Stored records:
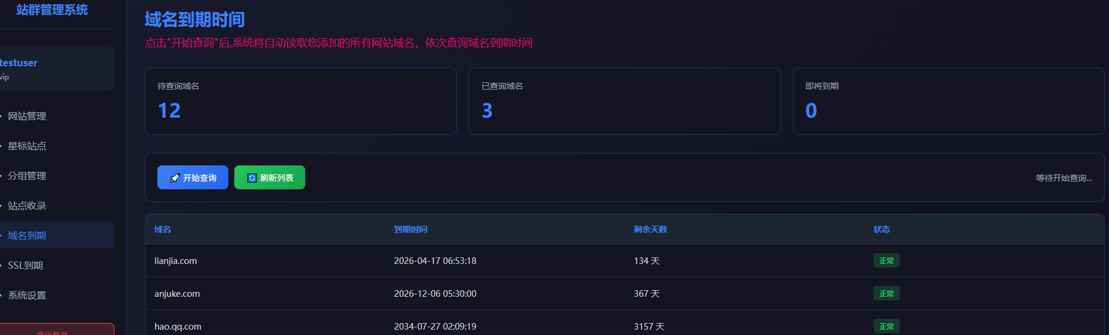Select the active 域名到期 menu item

click(x=27, y=235)
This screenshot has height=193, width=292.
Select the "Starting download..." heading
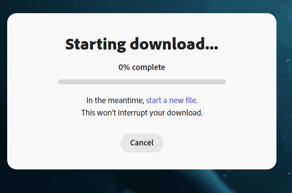point(142,44)
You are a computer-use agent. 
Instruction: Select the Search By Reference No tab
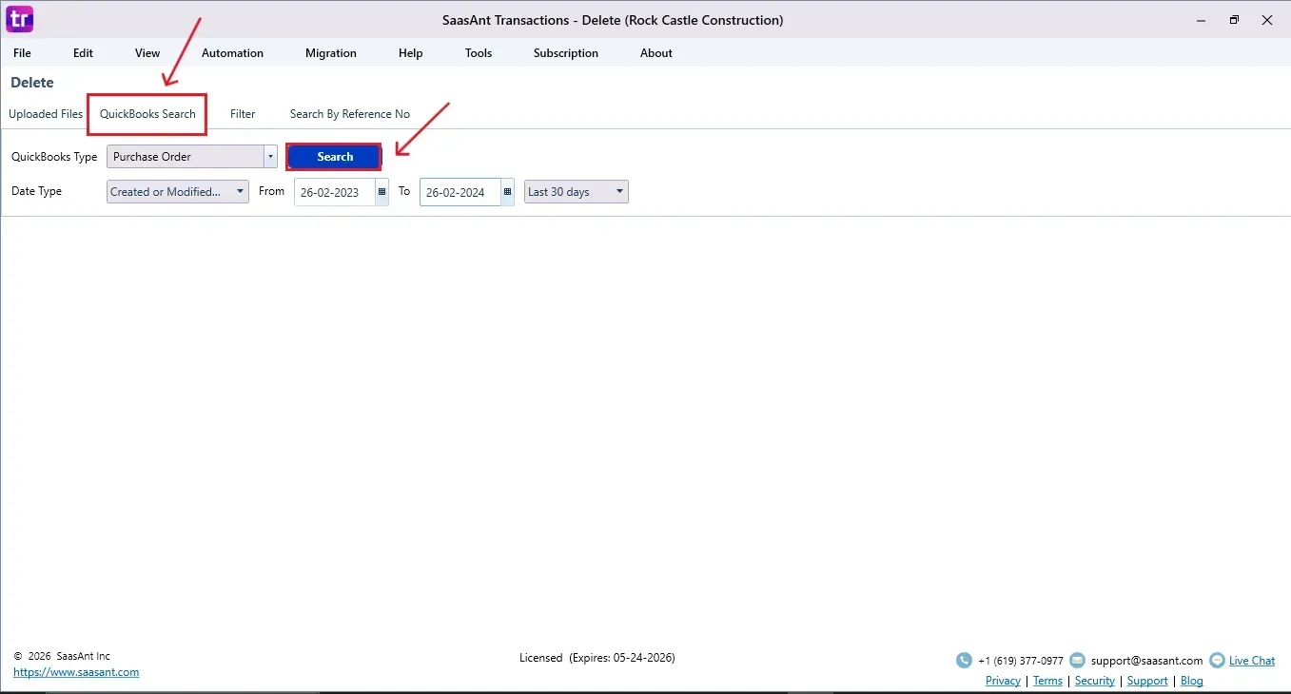tap(349, 114)
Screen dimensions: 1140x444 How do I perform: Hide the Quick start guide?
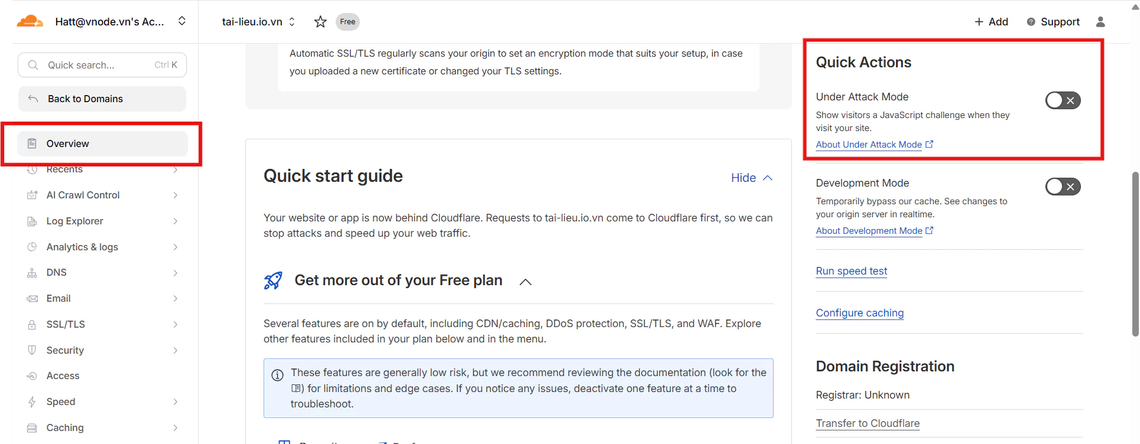(751, 178)
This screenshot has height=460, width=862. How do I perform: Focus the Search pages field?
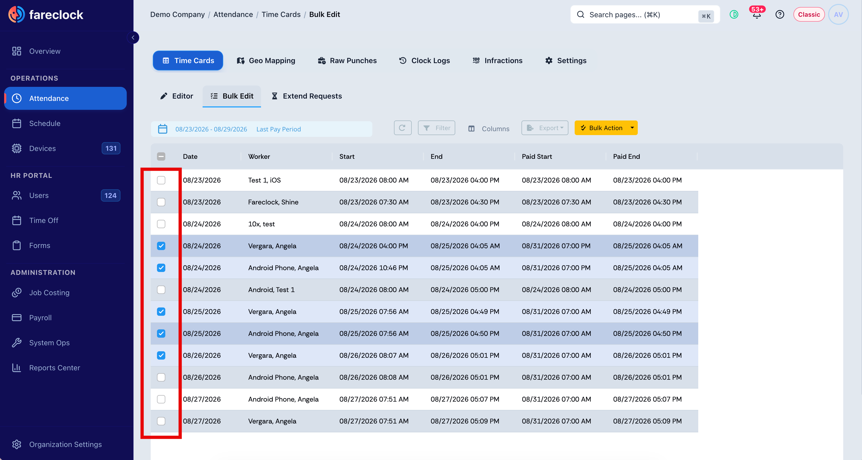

_Exercise requirements:_
Exact copy, pictures excluded: print only the lines from the line containing "This screenshot has height=193, width=292." through the end of the records.

_Task answer:_
This screenshot has height=193, width=292.
Select the "Starting download..." heading
point(142,44)
You are a computer-use agent. 
Instruction: Select the Search By Reference No tab
tap(349, 114)
Screen dimensions: 1140x444 How do I perform: Hide the Quick start guide?
(751, 178)
This screenshot has height=460, width=862. How do I perform: Focus the Search pages field?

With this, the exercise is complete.